While Iowa and New Hampshire are also critical for Trump, victories in the South could send him sailing into the Florida primary on March 15 if he doesn’t win in those states, Towery said.
"If Trump can just stay in the game in Iowa and New Hampshire, then he goes into South Carolina and some of the other states and he keeps moving, he would be competitive with Bush and Carson."
The Southern states are especially critical in this Republican presidential season, as many will hold their primaries before Florida's. In the past, Florida held its primary earlier in the season.

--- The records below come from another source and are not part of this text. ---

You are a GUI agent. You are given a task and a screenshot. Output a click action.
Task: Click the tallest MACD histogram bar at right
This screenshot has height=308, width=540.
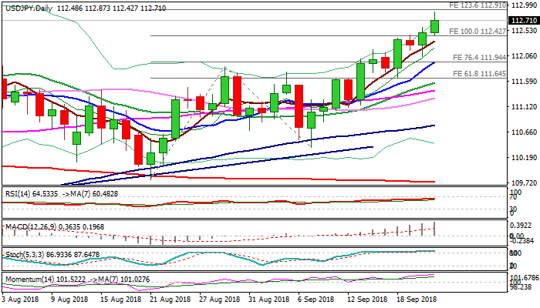(434, 228)
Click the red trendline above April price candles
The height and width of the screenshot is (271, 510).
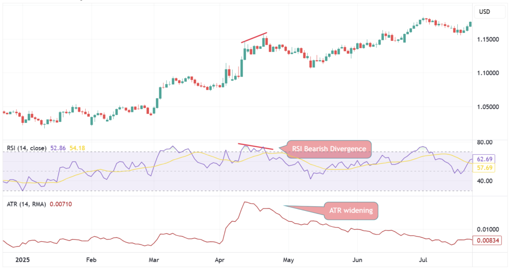pos(254,37)
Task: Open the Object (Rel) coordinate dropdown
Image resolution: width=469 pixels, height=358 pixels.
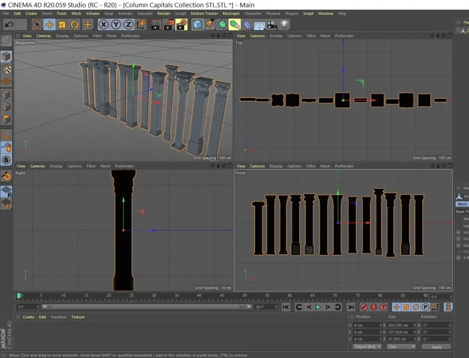Action: [x=367, y=347]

This cycle, however, 14 mostly Southern states will hold primaries between South Carolina's, on Feb. 20, and Florida's.
They are Arkansas, Massachusetts, Oklahoma, Tennessee, Texas, Vermont, Virginia, Louisiana, Alabama, Idaho, Mississippi, and Michigan. Colorado and Hawaii will hold caucuses during the period.
Seven of those Southern primaries are part of the first "Super Tuesday"
on March 1.
The change will have a huge effect on the race, most likely favoring popular candidates over establishment choices. Florida also has held a "winner-take-all" primary, with all of its 99 delegates going to the winner.
A Trump win in the Sunshine State could readily sink the Bush and Rubio campaigns, since they would be losing in their home state, Towery told Newsmax.
But this strong Southern showing poses two challenges for the businessman, he said.
"If Trump can hold or build on that lead in the South, he is going to go to the big dance, as they say in 'March Madness' terms," Towery said.
Also, "can he transfer this popularity to non-Southern states where he is running a little bit lower, like Iowa and New Hampshire? If he can get his numbers up to the mid-30s, then he can really blow the doors off this thing.
"Trump's running in the mid-20s nationally, 30s and above in a lot of these Southern states," Towery concluded. "He's the winner right now in the first run for the heart and soul of the South.
"I'm sure that if anyone told Donald Trump years ago that Mr. New York City would be so popular in Alabama, he would've believed it. I wouldn't."